Activity » Go through the listing beneath this task and return every line that carries the string "each".

Data provided »
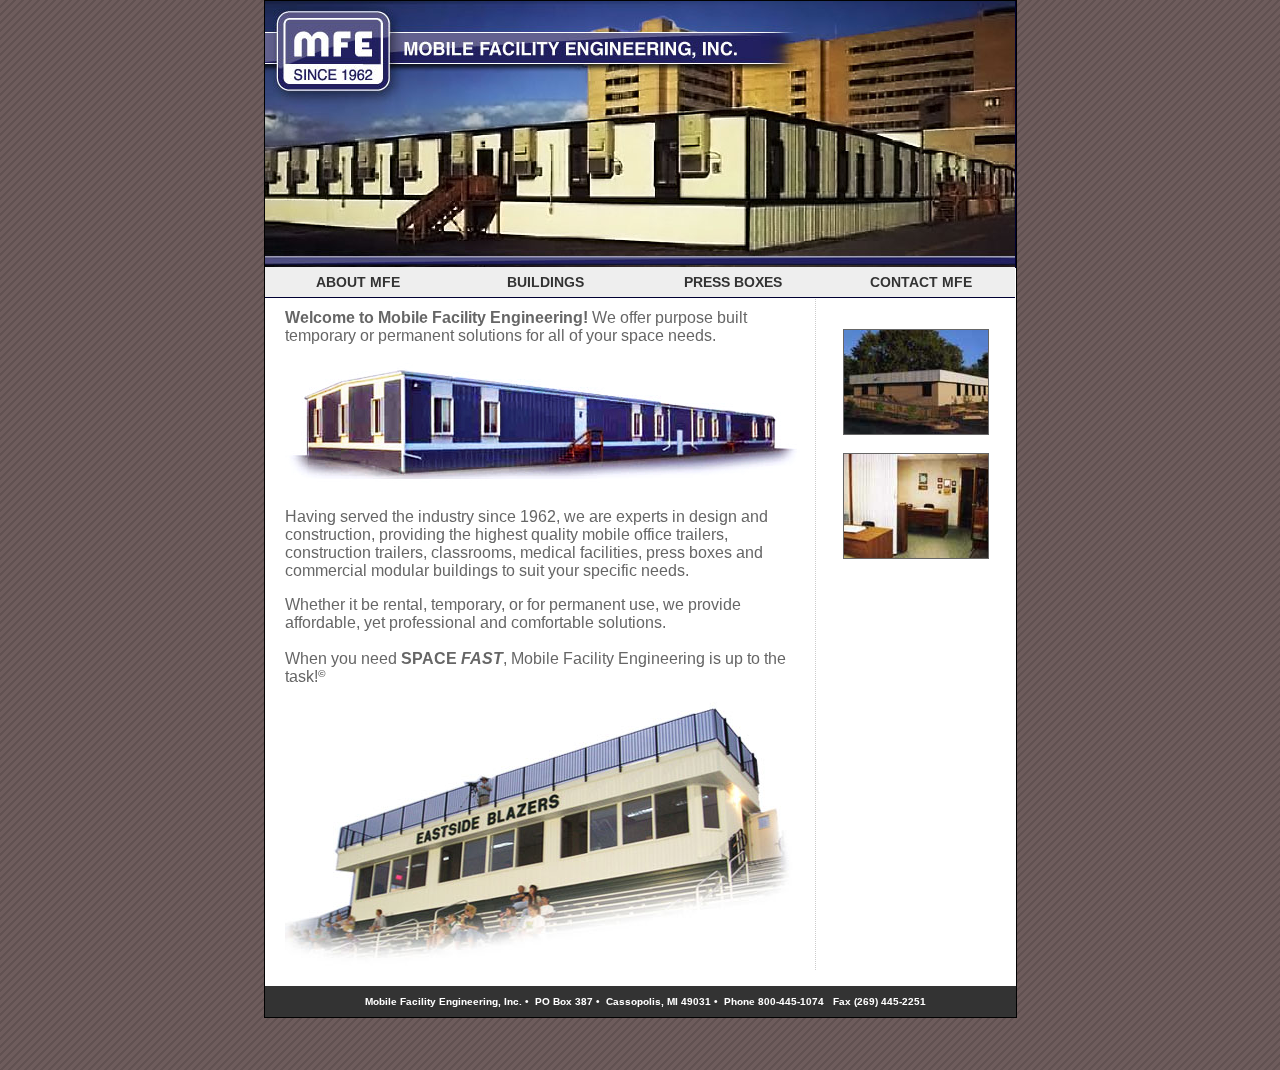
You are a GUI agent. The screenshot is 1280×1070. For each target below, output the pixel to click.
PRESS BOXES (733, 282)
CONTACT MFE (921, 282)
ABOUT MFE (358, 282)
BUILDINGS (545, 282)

...

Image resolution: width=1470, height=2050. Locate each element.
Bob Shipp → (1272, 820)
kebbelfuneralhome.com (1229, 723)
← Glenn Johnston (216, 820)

Exercise response »
You are a GUI agent. The screenshot is 1280×1070. For each target below, output the pixel to click.
Image resolution: width=1470, height=2050. Locate each element.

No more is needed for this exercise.